Monday, August 16, 2010

I read a book

You read it correctly, I read a book (now where is my gold sticker?). It’s not often that I start a book and finish it, at least not recently. The year leading up to the move to China, I read many books but most of them were about living in China (“The Expert Expat”, “Third Culture Kids”, Living Abroad in China”, etc). Everything was about getting ready to move to China (it’s always about me). Before that I think the last book I had read was “The Candy Bombers” about the Berlin airlift. A very interesting read describing how the Berlin airlift happened and why it worked. So during our time in the US, we stopped by the Barnes and Noble and looked for books to bring back to read since English books are hard to come by in China. Although I did purchase up one book on Chinese history (which I started to read but it’s very slow progress due to many reasons, one of them being that the professor who wrote the book loves to show off his large vocabulary…I think he’s probably compensating for something), I was still looking for something else to read. Tom Clancy novels used to be some of my favorites but he left me hanging with Teeth of the Tiger and I’m waiting for the end of the story (perhaps he is as well). Being from Maine, I think it’s in your DNA to always check out the Stephen King section. I’m not a big fan of horror stories but not all of his novels are like that. Bag of Bones is one of my favorites written by Mr. King and although it has moments of spooky reading, it’s not what I would consider a horror story.

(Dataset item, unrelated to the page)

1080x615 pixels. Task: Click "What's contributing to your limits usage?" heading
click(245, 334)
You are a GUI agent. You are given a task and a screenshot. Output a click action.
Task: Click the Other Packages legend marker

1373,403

So, as soon as I walk into the section where the King books should be, I see a large new book called Under the Dome (funny thing, Stephen King’s name is about 3 times the size of the title but I guess they want you to know who wrote it). It is a HUGE book, almost 1,100 pages but when you have to take a plane trip halfway around the world, what else have you got to do? The movies I watched on the flight over, Book of Eli and Wolfman, were about all I wanted to see so I wasn’t really interested in seeing another bad movie (although they had Date Night available so I had a chance to forget the just plain bad movies and kick it up a notch to the simply awful movies). Just to be clear, I didn’t like Book of Eli (kinda dumb) or Wolfman (lots of effects, blood and guts but a poorly written script). Anyhow, everybody knows that you can only kill a werewolf with a silver bullet but in the movie the older werewolf (played by Anthony Hopkins…is he in all of these old school horror flicks?) gets decapitated by the younger werewolf, so he’s dead. Am I supposed to forget about the silver bullet thingy? Perhaps I think too much into it, after all, if the werewolf lived without his head, how would he eat?

Sorry, I digress into my inane babbling again (focus Scott-san). Back to “Under the Dome”. I completed the book in a little less than 10 days so that should give you an idea of what I thought of the book. I also was home by myself so I could do what I wanted and could keep the TV off and just keep reading. It’s the kind of book that draws you in once you make it past the first 50-100 pages of background information on people, places and things. Bad books, either take me a long time or I give up on the book. I’m not going to waste my time reading something “just because” I started it. A bad book can drag on for weeks (months, years) and it’s like watching a bad movie. When it’s over you wonder why you wasted the time. Although, a bad movie is perhaps 3 hours of your time, a bad book is a much larger investment.


Anyhow, it was a good book (although I thought it ended rather rapidly) and would be on my “Dudley’s Book Club” list. Reading is something I haven’t done enough of but it’s tough when you can’t find books in a language you can read. The only thing the kids seem interested in reading are the cheat codes for the video games. Different generations I guess (I still remember the RIF – Reading is Fundamental campaign from when I was a kid) but the school is putting more emphasis on reading this year so hopefully they will improve and perhaps it will give Tammy and I more time to indulge ourselves in some of the other books we brought back with us. Once we have read those, we can start to share them with others and pass along the books. We’ve been told that there are places here where you can swap books with others but we haven’t really got a library of books to swap so it has to count (and I’m sure that our Expat books on China probably aren’t on the top of people’s list of books they want to read). As you might have noticed from the photo, we don’t have a lot of other books in our “library” but if we can share with others, our options will expand rapidly.